The effect of adsorption process was observed under different pH values (1.5, 2.0, 2.5, 3.0, 3.5, 4.0, 5.0, 5.5, 6.0, 6.5 and 6.8) by reacting for 24 h at 37°C and 100 rpm in an EZ thermoshake. In this process, the dosing quantity of immobilized pellets was 3.5% (w/v), and the initial concentration of heavy metal ion was 100 mg/L.

Adsorbent additive amount experiment

The effect of adsorption process was observed under different dosing quantities of immobilized pellets (1.0, 1.5, 2.0, 2.5, 3.0, 3.5, 4.0, 4.5 and 5% [w/v]) by reacting for 24 h at 37°C and 100 rpm in an EZ thermoshake. In this process, the pH of the solution was 6.0, and the initial concentration of heavy metal ion was 100 mg/L.

Temperature experiment

The effect of adsorption process was observed under different temperatures (10, 15, 20, 25, 30, 35, 40, 45 and 50°C) by reacting for 24 h at 100 rpm in an EZ thermoshake. In this process, the pH of solution was 6.0, the dosing quantity of immobilized pellets was 3.5% (w/v) and the initial concentration of heavy metal ion was 100 mg/L.

Initial concentration of heavy metal ion experiment

The effect of adsorption process was observed under different initial concentrations of heavy metal ion (1, 5, 10, 20, 30, 50, 80, 100 and 150 mg/L) by reacting for 24 h at 37°C and 100 rpm in an EZ thermoshake. In this process, the pH of the solution was 6.0 and the dosing quantity of immobilized pellets was 3.5% (w/v).

Time experiment

The effect of adsorption process was observed under different initial concentrations of heavy metal ion (1, 50 and 100 mg/L) at 5 min, 10 min, 30 min, 1 h, 2 h, 3 h, 4 h, 6 h, 8 h, 12 h and 24 h. In this process, the pH of the solution was 6.0, the dosing quantity of immobilized pellets was 3.5% (w/v) and the reacted temperature was 37°C.

Desorption experiment

The desorption studies were performed using 3.5% (w/v) immobilized pellets with 100 mL of 100 mg/L uranium solution. After adsorption experiments (24 h), the adsorbed metal ions were eluted with 0.01 mol/L Na2CO3. The eluted biosorbent was then washed thoroughly with distilled water until the pH of the elute solution reached 7.0 and placed into metal solution for the subsequent adsorption–desorption cycle.
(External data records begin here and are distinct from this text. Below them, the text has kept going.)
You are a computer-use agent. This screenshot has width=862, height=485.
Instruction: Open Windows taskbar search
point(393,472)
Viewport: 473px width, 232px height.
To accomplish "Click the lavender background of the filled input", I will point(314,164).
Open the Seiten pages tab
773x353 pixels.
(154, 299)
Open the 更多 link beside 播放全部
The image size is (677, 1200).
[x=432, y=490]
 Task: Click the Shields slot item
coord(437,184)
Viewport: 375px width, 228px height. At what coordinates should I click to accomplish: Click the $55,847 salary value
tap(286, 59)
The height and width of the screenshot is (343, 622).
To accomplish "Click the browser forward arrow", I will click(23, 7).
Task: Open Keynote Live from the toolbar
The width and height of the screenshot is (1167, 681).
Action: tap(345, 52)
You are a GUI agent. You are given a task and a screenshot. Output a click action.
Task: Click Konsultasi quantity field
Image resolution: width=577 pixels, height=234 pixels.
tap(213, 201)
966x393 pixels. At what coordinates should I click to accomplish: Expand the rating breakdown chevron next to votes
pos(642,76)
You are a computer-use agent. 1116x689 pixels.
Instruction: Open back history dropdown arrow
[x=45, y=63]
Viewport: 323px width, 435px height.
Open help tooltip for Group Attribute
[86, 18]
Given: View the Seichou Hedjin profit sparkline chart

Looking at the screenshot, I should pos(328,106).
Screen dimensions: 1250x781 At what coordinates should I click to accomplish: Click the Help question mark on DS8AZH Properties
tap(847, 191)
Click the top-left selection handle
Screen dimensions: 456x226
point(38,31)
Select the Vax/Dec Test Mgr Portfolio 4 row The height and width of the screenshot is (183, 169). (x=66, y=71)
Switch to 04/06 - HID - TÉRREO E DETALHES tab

where Ce is the concentration of the metal ion in the solution after desorption. Co and Ceo are the concentrations of the heavy metal ion in the solution before and after adsorption.

Results

Growth state of B. subtilis in microcapsules

Very few B. subtilis were found in B. subtilis-loaded microcapsules, which were transparent gel microspheres. After cultivation for 8 h, B. subtilis grew and formed mycelial morphology in microcapsules, which further increased and the density of B. subtilis enlarged in the microcapsules after cultivation for 24 h (Figure 1A). The primary culture of microcapsules was transferred to fresh culture medium, where B. subtilis adapted to the new environment to achieve growth stability, and the density of B. subtilis further increased (Figure 1B).

Figure 1 The morphology of Bacillus subtilis/alginate–chitosan microcapsule in primary culture (A) and in batch culture (B).

Effect of chitosan molecular weight on the growth characteristics of microencapsulated B. subtilis

The chitosans of 20,000 u, 50,000 u and 100,000 u molecular weight were chosen as microcapsule membrane. It was observed that B. subtilis reached the maximum quantity after 10 h in the sample of 100,000 u molecular weight chitosan, after 15 h in the sample of 50,000 u molecular weight chitosan and after 35 h in the sample of 20,000 u molecular weight chitosan. The maximum quantity of B. subtilis was similar in all 3 samples (Figure 2).

Figure 2 Effect of chitosan molecular weight on the growth characteristics of Bacillus subtilis/alginate–chitosan microcapsule.


Abbreviation: lgc, logarithmic expression of cell number.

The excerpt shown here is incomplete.